What I’m Reading: HATER

Some time ago one of the many podcast authors I follow (I honestly don’t remember which one) dropped a preview of David Moody’s novel Hater into their feed. I found that first taste very interesting, but never got around to finding the actual novel until last week. I just put it down a few minutes ago, and the first thing I did was check Amazon.com to see if the sequel was available yet.

I suppose you can qualify Hater as a horror novel, but that doesn’t really give an accurate description of the story, just as the word “Hater” doesn’t accurately describe what’s happening to the characters in the book. The story focuses on an office drone named Danny, a man weighed down by an unhappy life, kids who frustrate him, and a job he hates. As bad as his life seems, though, it gets worse when people across the country begin to suddenly snap and go into unexplained, homicidal rages against random targets. As the attacks get more and more frequent, chaos begins to spread. What is causing ordinary people to become cold-blooded killers? How long will it continue? And perhaps the most frightening question of all – who’s next?

Moody’s novel really is a great study of human nature. The real fear in this book comes not from the danger of being attacked, but from the uncertainty about who may attack next. Imagine living in a society where any random person on the street could suddenly snap and start killing anybody, from complete strangers to their closest loved ones. The collapse of society that ensues feels very real, very possible given the circumstances. For the first two-thirds of the book, we also get a very good depiction of an ordinary person’s response to this sort of chaos. The final third of the book takes a very surprising turn, and before we know what’s happening, we’ve gone from an ordinary setting in chaos to a totally changed world. The shift is quick, but Moody sells it surprisingly well.

Although the book doesn’t really share much with the zombie genre, structurally at least, it has a lot of the same feeling and tone as a great zombie book. That underlying fear is the same, that terror that something familiar would be changed forever and corrupted into something that will kill you. The best zombie stories drive that fear home, and Moody does the same thing in this book.
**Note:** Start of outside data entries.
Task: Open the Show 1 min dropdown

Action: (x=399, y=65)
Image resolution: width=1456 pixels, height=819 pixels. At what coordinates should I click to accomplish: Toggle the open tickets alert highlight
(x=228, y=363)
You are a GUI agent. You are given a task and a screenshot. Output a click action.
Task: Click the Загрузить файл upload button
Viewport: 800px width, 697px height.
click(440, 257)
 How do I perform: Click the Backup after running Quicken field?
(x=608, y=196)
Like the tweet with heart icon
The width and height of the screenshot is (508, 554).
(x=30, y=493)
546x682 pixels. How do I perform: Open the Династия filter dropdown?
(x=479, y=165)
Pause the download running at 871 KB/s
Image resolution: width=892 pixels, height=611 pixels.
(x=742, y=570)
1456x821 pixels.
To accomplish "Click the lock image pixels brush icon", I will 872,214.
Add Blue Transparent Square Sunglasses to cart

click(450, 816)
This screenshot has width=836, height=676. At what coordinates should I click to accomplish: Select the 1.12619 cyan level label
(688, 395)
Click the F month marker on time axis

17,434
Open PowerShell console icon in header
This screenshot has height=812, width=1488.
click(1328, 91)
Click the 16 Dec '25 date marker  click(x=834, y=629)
I was a bit surprised, as I approached the end of the novel, to begin getting that sensation that a sequel was in the offing. You know how it goes – sometimes as you get nearer to the end of the book you realize there are simply too many dangling plot threads and too many unanswered questions to resolve things in a satisfying way, which means you’re either going to be let down by the ending or you’ll realize you’re actually reading the first book in a series. This turned out to be the latter. It’s to Moody’s credit, then, that as soon as I put the novel down I logged on to his website to see if the sequel, Dog Blood, was available yet. Not only was it available (and now sitting on my Kindle) but there was a free short story on the website too, “Everything and Nothing,” that bridges the two novels. And, not surprisingly, Dog Blood is being billed as the “second book in the Hater trilogy.” So I’m not expecting a conclusion when I read that book either. But if it’s as strong as Hater is, that’s okay. Moody has sold me, and I’m definitely along for the ride.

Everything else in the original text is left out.